Memory Safety

Design Document
This page describes our memory safety design philosophy and planned features. Sections marked Planned are not yet implemented.

Philosophy: Safety Through Simplicity

Rather than relying on language-level safety (Rust) or runtime garbage collection, C-Kernel-Engine achieves memory safety through architectural simplicity:

Traditional C Problems

  • malloc/free scattered everywhere
  • Use-after-free vulnerabilities
  • Double-free crashes
  • Runtime size calculations (overflow risk)
  • Manual pointer arithmetic
  • Unknown buffer boundaries

Our Approach

  • One mmap at start, one munmap at end
  • No frees during execution → no use-after-free
  • Nothing to double-free
  • All sizes from config at codegen time
  • Pre-computed offsets, no pointer math
  • Every buffer size baked into generated code

Memory Allocation Hierarchy

Why Huge Pages?
A 540MB model needs 138,240 TLB entries with 4KB pages, but only 270 entries with 2MB huge pages. Fewer TLB misses = faster memory access.

The Fallback Hierarchy

void *ck_huge_alloc(size_t bytes)
{
    size_t len = align_up_bytes(bytes, HUGE_PAGE_SIZE);  // 2MB alignment

    // 1. Try explicit huge pages (best performance)
    void *p = mmap(NULL, len,
                   PROT_READ | PROT_WRITE,
                   MAP_PRIVATE | MAP_ANONYMOUS | MAP_HUGETLB,
                   -1, 0);
    if (p != MAP_FAILED) {
        return p;  // Got 2MB pages directly from kernel
    }

    // 2. Fallback: aligned_alloc + transparent huge page hint
    void *q = aligned_alloc(HUGE_PAGE_SIZE, len);
    if (!q) return NULL;

    // 3. Hint to kernel: please use huge pages if possible
    madvise(q, len, MADV_HUGEPAGE);
    return q;
}

Step 1: MAP_HUGETLB (Explicit Huge Pages)

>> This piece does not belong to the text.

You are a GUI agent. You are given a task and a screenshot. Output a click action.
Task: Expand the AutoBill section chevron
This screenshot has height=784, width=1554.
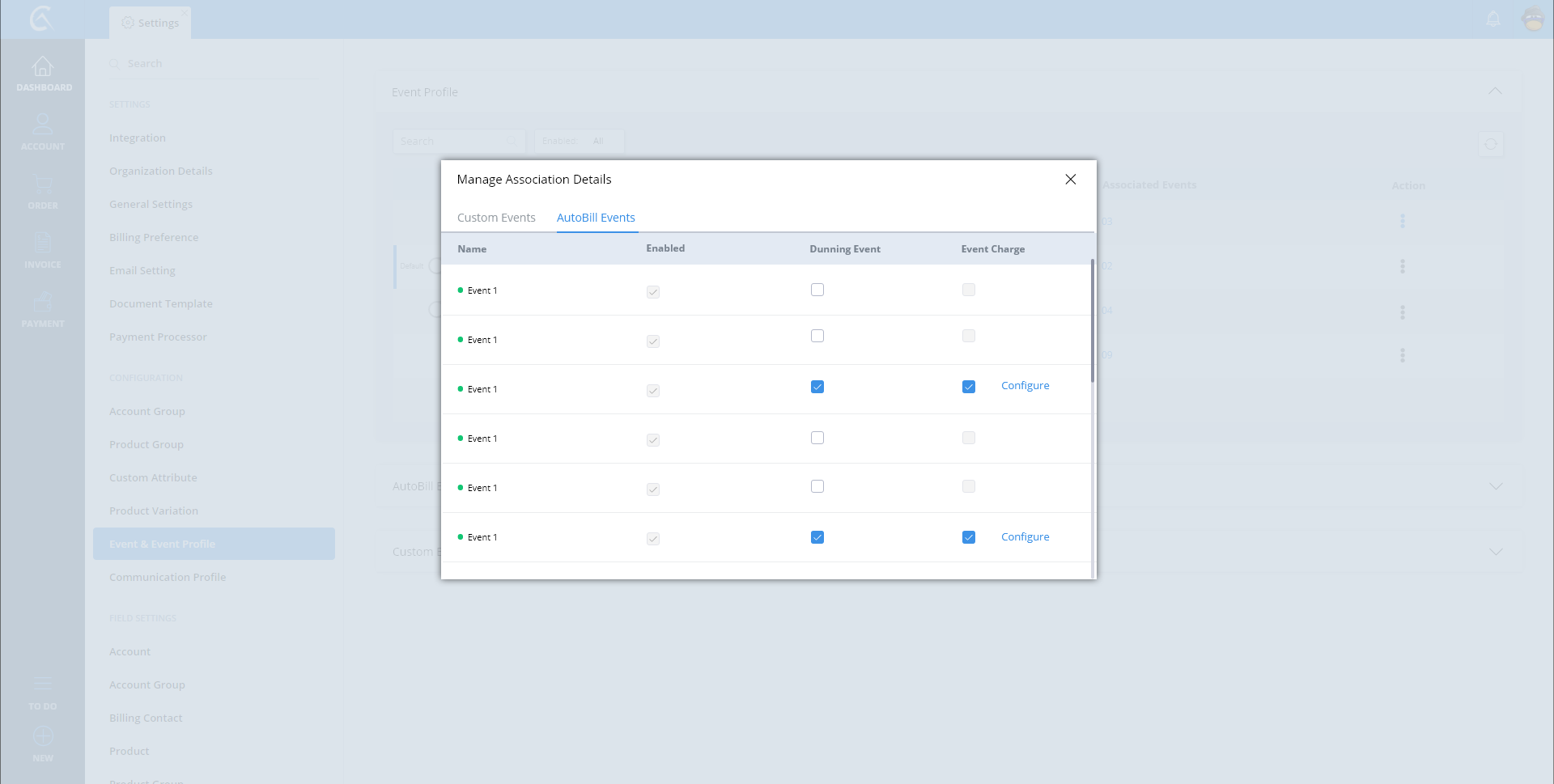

What it does: Requests 2MB pages directly from the kernel's hugepage pool.

Requirements:

# Reserve 1GB of huge pages (512 × 2MB)
echo 512 | sudo tee /proc/sys/vm/nr_hugepages

# Or make permanent in /etc/sysctl.conf
vm.nr_hugepages = 512

Why it's best: Guaranteed 2MB pages, lowest TLB pressure, physically contiguous memory.

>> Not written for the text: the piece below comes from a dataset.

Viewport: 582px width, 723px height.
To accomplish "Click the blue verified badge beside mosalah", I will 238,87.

When it fails: No huge pages reserved, or pool exhausted.

Step 2: aligned_alloc + madvise(MADV_HUGEPAGE)

What it does: Allocates 2MB-aligned memory, then hints to kernel to use Transparent Huge Pages (THP).

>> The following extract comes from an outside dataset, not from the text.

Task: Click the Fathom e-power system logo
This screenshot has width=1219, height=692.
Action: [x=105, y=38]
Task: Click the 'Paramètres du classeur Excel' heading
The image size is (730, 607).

// Allocate with 2MB alignment
void *q = aligned_alloc(2 * 1024 * 1024, len);

// Tell kernel: "I'd like huge pages here please"
madvise(q, len, MADV_HUGEPAGE);

How THP works: Kernel can promote 4KB pages to 2MB pages in the background (khugepaged daemon).

Trade-off: Not guaranteed, may take time to promote, but works without root.

Step 3: Regular 4KB Pages (Implicit Fallback)

If madvise hint is ignored, you get regular pages. Still works, just more TLB pressure.

Understanding THP and madvise

THP = Transparent Huge Pages
A Linux kernel feature that automatically promotes 4KB pages to 2MB pages. madvise() is how you tell the kernel which memory regions to promote.

THP Modes

# Check current mode
cat /sys/kernel/mm/transparent_hugepage/enabled
# [always] madvise never
Mode Behavior madvise needed? Recommendation
always Kernel promotes ALL allocations No, automatic Can cause stalls
madvise Only promotes if you hint Yes, you must call it Best for production
never THP disabled entirely N/A, ignored Use explicit hugepages

How THP Modes Affect Your Code

// Your allocation:
void *q = aligned_alloc(2MB, 100MB);
madvise(q, 100MB, MADV_HUGEPAGE);

// What happens next depends on THP mode:

mode = "always"

Kernel already trying to promote everything. Your madvise is redundant but harmless.

mode = "madvise"

Kernel marks your region for promotion. khugepaged will promote it in background.

mode = "never"

THP disabled. Your madvise is ignored. Stays as 4KB pages.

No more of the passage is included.